**Problem description:** Print every one of the records below, reproducing each line verbatim.

(Target pointing data)
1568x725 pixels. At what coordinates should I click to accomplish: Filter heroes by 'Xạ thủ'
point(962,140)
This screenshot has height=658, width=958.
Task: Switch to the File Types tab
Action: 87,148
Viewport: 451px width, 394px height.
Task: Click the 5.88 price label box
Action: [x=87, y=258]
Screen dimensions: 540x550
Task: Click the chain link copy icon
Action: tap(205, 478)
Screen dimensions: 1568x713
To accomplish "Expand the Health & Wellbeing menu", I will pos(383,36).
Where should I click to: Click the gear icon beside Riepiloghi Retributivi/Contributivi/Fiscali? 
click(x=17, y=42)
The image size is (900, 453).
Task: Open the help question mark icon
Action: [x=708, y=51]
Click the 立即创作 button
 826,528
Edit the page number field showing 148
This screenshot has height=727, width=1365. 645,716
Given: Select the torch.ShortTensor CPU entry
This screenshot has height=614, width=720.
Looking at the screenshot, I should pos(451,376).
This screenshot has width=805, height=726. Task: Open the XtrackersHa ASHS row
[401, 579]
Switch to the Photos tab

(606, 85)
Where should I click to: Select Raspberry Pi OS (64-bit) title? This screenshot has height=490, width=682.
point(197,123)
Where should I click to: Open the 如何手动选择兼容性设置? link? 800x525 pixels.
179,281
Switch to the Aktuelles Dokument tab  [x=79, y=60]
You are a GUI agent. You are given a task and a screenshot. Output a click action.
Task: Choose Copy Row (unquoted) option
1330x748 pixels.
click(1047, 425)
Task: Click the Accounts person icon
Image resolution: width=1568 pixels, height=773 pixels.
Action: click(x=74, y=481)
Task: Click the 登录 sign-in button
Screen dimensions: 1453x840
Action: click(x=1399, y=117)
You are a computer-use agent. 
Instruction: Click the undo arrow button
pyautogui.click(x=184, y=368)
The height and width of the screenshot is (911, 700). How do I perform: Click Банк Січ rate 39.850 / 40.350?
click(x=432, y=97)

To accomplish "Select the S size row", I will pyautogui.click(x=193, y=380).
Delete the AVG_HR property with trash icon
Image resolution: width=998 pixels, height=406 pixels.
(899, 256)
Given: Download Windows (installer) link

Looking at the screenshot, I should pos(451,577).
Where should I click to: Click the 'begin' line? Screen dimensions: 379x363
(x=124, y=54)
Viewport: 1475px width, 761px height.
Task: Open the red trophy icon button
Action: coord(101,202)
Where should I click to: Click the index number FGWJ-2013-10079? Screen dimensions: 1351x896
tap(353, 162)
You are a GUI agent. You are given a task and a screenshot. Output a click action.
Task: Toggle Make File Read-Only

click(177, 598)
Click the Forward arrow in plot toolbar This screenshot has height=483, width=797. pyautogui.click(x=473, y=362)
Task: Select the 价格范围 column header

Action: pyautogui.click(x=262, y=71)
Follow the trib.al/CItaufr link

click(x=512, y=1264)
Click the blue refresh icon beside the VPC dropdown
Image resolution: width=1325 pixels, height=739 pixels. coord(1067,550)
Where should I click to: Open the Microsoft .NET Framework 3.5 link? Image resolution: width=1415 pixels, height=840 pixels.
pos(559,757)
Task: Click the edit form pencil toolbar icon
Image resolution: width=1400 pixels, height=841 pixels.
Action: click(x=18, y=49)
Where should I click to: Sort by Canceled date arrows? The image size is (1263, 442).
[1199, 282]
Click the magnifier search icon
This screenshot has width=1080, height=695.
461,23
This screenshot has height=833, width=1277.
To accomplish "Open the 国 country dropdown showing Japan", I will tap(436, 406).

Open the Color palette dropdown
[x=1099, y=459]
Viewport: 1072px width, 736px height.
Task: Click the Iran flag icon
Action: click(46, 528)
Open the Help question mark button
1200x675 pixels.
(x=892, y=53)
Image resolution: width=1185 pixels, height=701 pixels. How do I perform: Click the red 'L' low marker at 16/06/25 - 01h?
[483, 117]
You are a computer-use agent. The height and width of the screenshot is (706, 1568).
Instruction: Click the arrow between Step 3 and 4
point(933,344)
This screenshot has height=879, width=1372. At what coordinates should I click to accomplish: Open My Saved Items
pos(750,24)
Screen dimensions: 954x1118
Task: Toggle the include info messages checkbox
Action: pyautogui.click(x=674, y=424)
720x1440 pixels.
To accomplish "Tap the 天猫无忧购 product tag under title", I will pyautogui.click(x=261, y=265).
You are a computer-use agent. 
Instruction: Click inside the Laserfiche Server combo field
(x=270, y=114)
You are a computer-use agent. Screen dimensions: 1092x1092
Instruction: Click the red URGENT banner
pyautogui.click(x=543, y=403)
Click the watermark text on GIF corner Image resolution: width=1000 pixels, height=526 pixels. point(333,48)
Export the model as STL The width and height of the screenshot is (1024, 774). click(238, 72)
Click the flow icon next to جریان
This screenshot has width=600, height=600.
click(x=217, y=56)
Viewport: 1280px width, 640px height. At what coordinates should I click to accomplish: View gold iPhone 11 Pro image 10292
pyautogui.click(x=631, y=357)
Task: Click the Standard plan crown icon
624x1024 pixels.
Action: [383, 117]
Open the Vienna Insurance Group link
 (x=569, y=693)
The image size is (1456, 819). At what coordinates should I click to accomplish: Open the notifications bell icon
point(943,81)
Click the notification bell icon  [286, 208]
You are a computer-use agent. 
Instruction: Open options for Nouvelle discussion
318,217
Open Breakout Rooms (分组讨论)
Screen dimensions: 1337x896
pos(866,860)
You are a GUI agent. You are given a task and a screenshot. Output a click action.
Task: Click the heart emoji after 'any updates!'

**Problem solution:**
1568x725 pixels. At what coordinates should I click to accomplish: Filter heroes by 'Xạ thủ'
point(962,140)
This screenshot has height=658, width=958.
Task: Switch to the File Types tab
Action: 87,148
Viewport: 451px width, 394px height.
Task: Click the 5.88 price label box
Action: [x=87, y=258]
Screen dimensions: 540x550
Task: Click the chain link copy icon
Action: tap(205, 478)
Screen dimensions: 1568x713
To accomplish "Expand the Health & Wellbeing menu", I will pos(383,36).
Where should I click to: Click the gear icon beside Riepiloghi Retributivi/Contributivi/Fiscali? 
click(x=17, y=42)
The image size is (900, 453).
Task: Open the help question mark icon
Action: [x=708, y=51]
Click the 立即创作 button
 826,528
Edit the page number field showing 148
This screenshot has height=727, width=1365. 645,716
Given: Select the torch.ShortTensor CPU entry
This screenshot has height=614, width=720.
Looking at the screenshot, I should pos(451,376).
This screenshot has width=805, height=726. Task: Open the XtrackersHa ASHS row
[401, 579]
Switch to the Photos tab

(606, 85)
Where should I click to: Select Raspberry Pi OS (64-bit) title? This screenshot has height=490, width=682.
point(197,123)
Where should I click to: Open the 如何手动选择兼容性设置? link? 800x525 pixels.
179,281
Switch to the Aktuelles Dokument tab  [x=79, y=60]
You are a GUI agent. You are given a task and a screenshot. Output a click action.
Task: Choose Copy Row (unquoted) option
1330x748 pixels.
click(1047, 425)
Task: Click the Accounts person icon
Image resolution: width=1568 pixels, height=773 pixels.
Action: click(x=74, y=481)
Task: Click the 登录 sign-in button
Screen dimensions: 1453x840
Action: click(x=1399, y=117)
You are a computer-use agent. 
Instruction: Click the undo arrow button
pyautogui.click(x=184, y=368)
The height and width of the screenshot is (911, 700). How do I perform: Click Банк Січ rate 39.850 / 40.350?
click(x=432, y=97)

To accomplish "Select the S size row", I will pyautogui.click(x=193, y=380).
Delete the AVG_HR property with trash icon
Image resolution: width=998 pixels, height=406 pixels.
(899, 256)
Given: Download Windows (installer) link

Looking at the screenshot, I should pos(451,577).
Where should I click to: Click the 'begin' line? Screen dimensions: 379x363
(x=124, y=54)
Viewport: 1475px width, 761px height.
Task: Open the red trophy icon button
Action: coord(101,202)
Where should I click to: Click the index number FGWJ-2013-10079? Screen dimensions: 1351x896
tap(353, 162)
You are a GUI agent. You are given a task and a screenshot. Output a click action.
Task: Toggle Make File Read-Only

click(177, 598)
Click the Forward arrow in plot toolbar This screenshot has height=483, width=797. pyautogui.click(x=473, y=362)
Task: Select the 价格范围 column header

Action: pyautogui.click(x=262, y=71)
Follow the trib.al/CItaufr link

click(x=512, y=1264)
Click the blue refresh icon beside the VPC dropdown
Image resolution: width=1325 pixels, height=739 pixels. coord(1067,550)
Where should I click to: Open the Microsoft .NET Framework 3.5 link? Image resolution: width=1415 pixels, height=840 pixels.
pos(559,757)
Task: Click the edit form pencil toolbar icon
Image resolution: width=1400 pixels, height=841 pixels.
Action: click(x=18, y=49)
Where should I click to: Sort by Canceled date arrows? The image size is (1263, 442).
[1199, 282]
Click the magnifier search icon
This screenshot has width=1080, height=695.
461,23
This screenshot has height=833, width=1277.
To accomplish "Open the 国 country dropdown showing Japan", I will tap(436, 406).

Open the Color palette dropdown
[x=1099, y=459]
Viewport: 1072px width, 736px height.
Task: Click the Iran flag icon
Action: click(46, 528)
Open the Help question mark button
1200x675 pixels.
(x=892, y=53)
Image resolution: width=1185 pixels, height=701 pixels. How do I perform: Click the red 'L' low marker at 16/06/25 - 01h?
[483, 117]
You are a computer-use agent. The height and width of the screenshot is (706, 1568).
Instruction: Click the arrow between Step 3 and 4
point(933,344)
This screenshot has height=879, width=1372. At what coordinates should I click to accomplish: Open My Saved Items
pos(750,24)
Screen dimensions: 954x1118
Task: Toggle the include info messages checkbox
Action: pyautogui.click(x=674, y=424)
720x1440 pixels.
To accomplish "Tap the 天猫无忧购 product tag under title", I will pyautogui.click(x=261, y=265).
You are a computer-use agent. 
Instruction: Click inside the Laserfiche Server combo field
(x=270, y=114)
You are a computer-use agent. Screen dimensions: 1092x1092
Instruction: Click the red URGENT banner
pyautogui.click(x=543, y=403)
Click the watermark text on GIF corner Image resolution: width=1000 pixels, height=526 pixels. point(333,48)
Export the model as STL The width and height of the screenshot is (1024, 774). click(238, 72)
Click the flow icon next to جریان
This screenshot has width=600, height=600.
click(x=217, y=56)
Viewport: 1280px width, 640px height. At what coordinates should I click to accomplish: View gold iPhone 11 Pro image 10292
pyautogui.click(x=631, y=357)
Task: Click the Standard plan crown icon
624x1024 pixels.
Action: [383, 117]
Open the Vienna Insurance Group link
 (x=569, y=693)
The image size is (1456, 819). At what coordinates should I click to accomplish: Open the notifications bell icon
point(943,81)
Click the notification bell icon  [286, 208]
You are a computer-use agent. 
Instruction: Open options for Nouvelle discussion
318,217
Open Breakout Rooms (分组讨论)
Screen dimensions: 1337x896
pos(866,860)
You are a GUI agent. You are given a task and a screenshot. Output a click action.
Task: Click the heart emoji after 'any updates!'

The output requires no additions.